Though always suspected, a team of researchers in London have found definitive evidence to link air pollution with poor health. According to a recent study by researchers from the London School of Hygiene & Tropical Medicine, air pollution increase ones risk of heart attack and stroke. The risk is especially high in women and the elderly.

Moving out to the countryside may not only offer a great view from your kitchen window; it could save your life. A team of researchers collected data from individuals living in England and Wales between 2003 and 2009, BBC reported. Individuals' exposure to air pollution was assessed with recorded readings from monitoring stations closest to the participants' homes. Results showed a clear link between air pollution and cardiovascular problems. What’s most surprising is that these problems are able to manifest even after only short-term exposure to air pollution. "This research adds weight to what we already know, but goes further to suggest a link between air pollution and an increased risk of blood clots in the lungs and heart rhythm atrial fibrillation," Julie Ward, senior cardiac nurse, told the BBC.

Short-term air pollution was linked to abnormal heart rhythm and blood blots in the lungs. This risk seems to be biggest among women and those over the age of 75, the BBC reported. The study however is not complete as of yet. "Our study found some evidence of air pollution effects on irregular heart beat (arrhythmia) but no clear evidence on heart attack (myocardial infarction) and stroke, which represents, ultimately, [the] blood clotting process[es]," lead researcher Dr. Ai Milojevic explained to BBC.

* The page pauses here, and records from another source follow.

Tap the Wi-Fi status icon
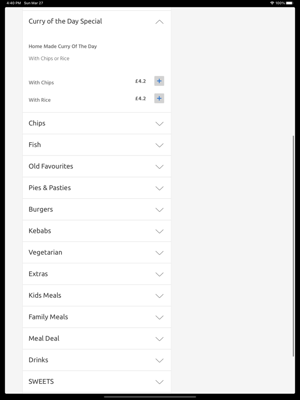This screenshot has height=400, width=300. point(272,3)
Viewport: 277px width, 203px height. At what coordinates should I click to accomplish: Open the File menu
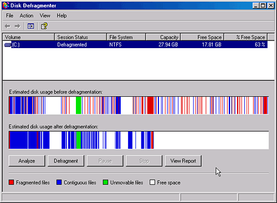(x=9, y=15)
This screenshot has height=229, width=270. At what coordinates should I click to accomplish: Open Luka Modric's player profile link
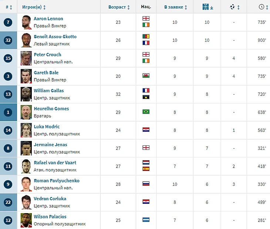pos(47,127)
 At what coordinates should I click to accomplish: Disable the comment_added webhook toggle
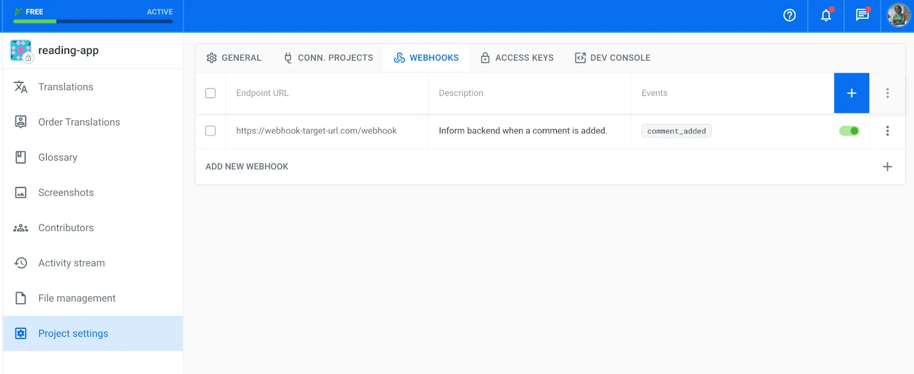(x=849, y=131)
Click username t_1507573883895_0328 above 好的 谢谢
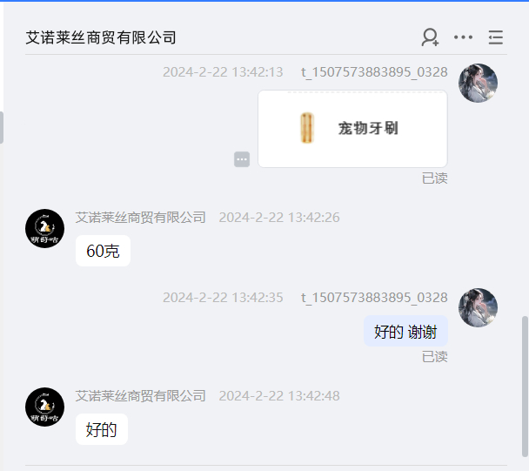The width and height of the screenshot is (529, 471). [x=374, y=298]
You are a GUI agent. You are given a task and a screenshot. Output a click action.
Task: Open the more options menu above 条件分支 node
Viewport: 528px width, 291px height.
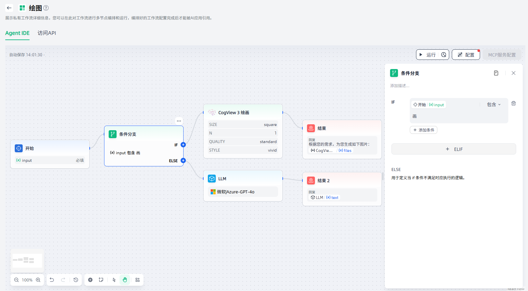coord(179,121)
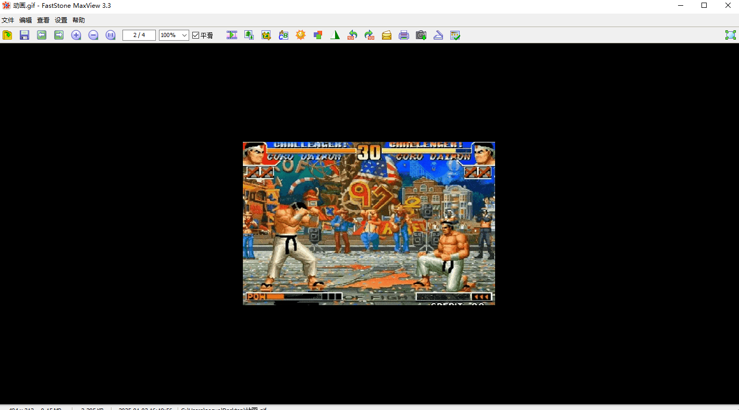The width and height of the screenshot is (739, 410).
Task: Toggle full screen icon at toolbar right
Action: click(x=731, y=35)
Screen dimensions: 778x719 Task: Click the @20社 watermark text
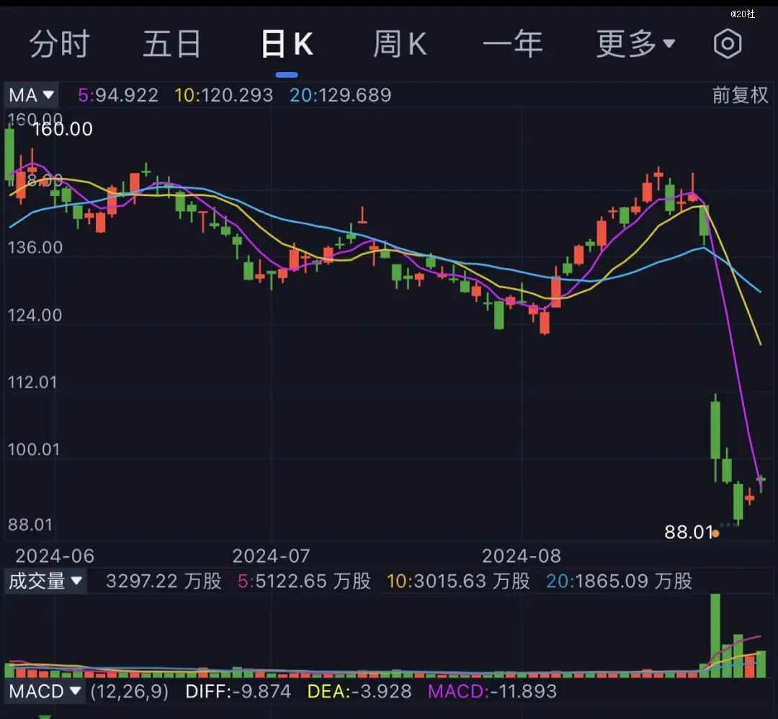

Exposure to nitrogen oxide was found to have the closest link to ill health, closely followed by exposure to sulfur dioxide, Medscape reported.

The World Health Organization describes air pollution as a “major environmental risk to health.” They report that outdoor air pollution is responsible for an estimated 3.7 million premature deaths each year, according to a 2012 survey. At this point air pollution’s effect on one’s risk of heart attack and stroke is much less understood. Further studies will be conducted into this possible link, the BBC reported.

In another recent study on mice, air pollution was also linked to harmful brain changes, such as those found in autism and schizophrenia. "Our findings add to the growing body of evidence that air pollution may play a role in autism, as well as in other neurodevelopmental disorders," lead researcher Professor Deborah Cory-Slechta, told the Daily Mail.

Source: Milojevic A, Wilkinson P, Armstrong B, Bhaskaran K, Smeeth L, Shakoor H. Short-term effects of air pollution on a range of cardiovascular events in England and Wales: case-crossover analysis of the MINAP database, hospital admissions and mortality. Heart. 2014.